Image: A Hewlett-Packard laptop © Getty Images

OK, all you independent thinkers: How many of you are jumping at the chance to buy Hewlett-Packard (HPQ) shares at close to an 18-year low?

You say that you don't simply follow the herd, that you are willing to buy when the blood is running in the streets. Well, now's your chance.

What's that? You object? A contrarian theory surely doesn't apply to a company that is in such dire straits as Hewlett-Packard?

That just shows that you don't have what it takes to be a true contrarian.

It turns out that a given year's worst performers often turn around and become some of the following year's best performers.

Just take the stock that was the worst performer in 2011 among the Dow Industrials: Bank of America (BAC), which last year lost more than 58%. So far this year, it is the best performer among the 30 stocks of the Dow Jones Industrial Average ($INDU), with an 89% gain.

To be sure, it doesn't always work out this perfectly, with one year's worst becoming the subsequent year's best.

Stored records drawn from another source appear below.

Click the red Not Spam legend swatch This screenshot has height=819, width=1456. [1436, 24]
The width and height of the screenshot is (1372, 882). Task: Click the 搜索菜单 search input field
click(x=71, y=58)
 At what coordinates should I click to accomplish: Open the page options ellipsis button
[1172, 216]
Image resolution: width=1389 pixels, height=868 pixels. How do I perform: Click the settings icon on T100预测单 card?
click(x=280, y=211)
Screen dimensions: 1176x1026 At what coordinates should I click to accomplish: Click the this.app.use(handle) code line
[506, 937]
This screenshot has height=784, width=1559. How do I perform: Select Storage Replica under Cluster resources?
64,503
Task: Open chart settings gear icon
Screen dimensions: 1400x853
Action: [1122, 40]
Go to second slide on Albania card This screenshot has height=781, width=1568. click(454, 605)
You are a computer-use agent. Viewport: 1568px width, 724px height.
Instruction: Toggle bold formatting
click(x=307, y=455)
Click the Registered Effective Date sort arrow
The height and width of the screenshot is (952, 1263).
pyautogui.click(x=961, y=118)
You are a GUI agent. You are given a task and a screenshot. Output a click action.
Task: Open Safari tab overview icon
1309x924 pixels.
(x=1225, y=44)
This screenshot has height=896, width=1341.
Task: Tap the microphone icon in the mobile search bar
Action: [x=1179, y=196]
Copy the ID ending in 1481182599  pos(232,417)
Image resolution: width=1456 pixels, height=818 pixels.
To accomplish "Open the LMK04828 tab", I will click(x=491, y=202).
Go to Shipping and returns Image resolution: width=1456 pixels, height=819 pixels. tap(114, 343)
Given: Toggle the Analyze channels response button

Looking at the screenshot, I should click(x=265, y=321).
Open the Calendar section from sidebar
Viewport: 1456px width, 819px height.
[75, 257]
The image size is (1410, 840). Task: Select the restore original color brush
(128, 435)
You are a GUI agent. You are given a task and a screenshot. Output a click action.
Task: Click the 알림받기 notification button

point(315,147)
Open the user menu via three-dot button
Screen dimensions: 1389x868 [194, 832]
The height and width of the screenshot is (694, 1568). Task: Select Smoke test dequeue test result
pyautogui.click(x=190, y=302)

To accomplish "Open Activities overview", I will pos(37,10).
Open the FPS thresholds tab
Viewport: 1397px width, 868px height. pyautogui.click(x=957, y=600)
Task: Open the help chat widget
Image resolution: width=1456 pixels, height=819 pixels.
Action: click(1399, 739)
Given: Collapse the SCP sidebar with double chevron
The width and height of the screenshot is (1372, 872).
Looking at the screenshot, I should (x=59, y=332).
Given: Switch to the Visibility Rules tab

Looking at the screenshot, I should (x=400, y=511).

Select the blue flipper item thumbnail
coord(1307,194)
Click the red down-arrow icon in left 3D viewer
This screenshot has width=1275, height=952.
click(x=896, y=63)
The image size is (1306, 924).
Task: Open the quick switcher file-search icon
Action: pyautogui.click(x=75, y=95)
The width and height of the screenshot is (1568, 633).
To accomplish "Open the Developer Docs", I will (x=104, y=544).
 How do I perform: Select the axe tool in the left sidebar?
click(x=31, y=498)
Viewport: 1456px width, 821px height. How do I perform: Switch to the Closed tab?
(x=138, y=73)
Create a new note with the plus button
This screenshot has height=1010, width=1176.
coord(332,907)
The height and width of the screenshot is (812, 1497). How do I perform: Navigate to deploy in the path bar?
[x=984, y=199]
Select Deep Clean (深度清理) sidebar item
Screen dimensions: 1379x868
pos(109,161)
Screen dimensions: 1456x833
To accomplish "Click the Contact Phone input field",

But the pattern works out often enough to make it worth your while to pick through each year's rubble to find the gems worth buying.

One adviser who does that every December is George Putman, the editor of the advisory service The Turnaround Letter. Bank of America was one of the stocks he highlighted a year ago in his listing of "2011 pariahs," and it was the only stock on the list that Putnam then owned in his model portfolio.

As Putnam wrote at the time: "Investment sentiment can change rapidly, and even a slight lifting of the gloom surrounding B of A could cause the stock to pop."

An 89% year to date gain surely qualifies as a pop.

A similar rationale applies to Hewlett-Packard, which not surprisingly appears on Putnam's list of 2012 pariahs. Like Bank of America a year ago, H-P is the only pariah on Putnam’s list this year that he holds in any of his model portfolios.

Putnam isn't denying that Hewlett-Packard faces daunting challenges in the months and years ahead.

His position instead is that investors tend to overreact. So when a company is in bad shape, as H-P undeniably is, investors push its stock down further than justified. As with Bank of America, this creates the possibility of a decent upturn when that sentiment begins to shift.

A horse-racing analogy is helpful in understanding the contrarian position. Imagine a race track that allows you to bet on any of the finishers in a 10-horse race. One of those horses is a crowd favorite that is widely expected to win, while another is widely expected to come in dead last. Imagine further that the crowd pleaser ends up finishing second, while the unpopular horse ends up coming in seventh.

In such a case, believe it or not, you would likely end up making more money by betting on the horse that came in seventh than the one that came in second.

A not-dissimilar situation exists for a company like Hewlett-Packard. Would you rather make a lot of money with a company that is struggling or realize a mediocre return with a company that -- at least at the time -- appears unable to do wrong?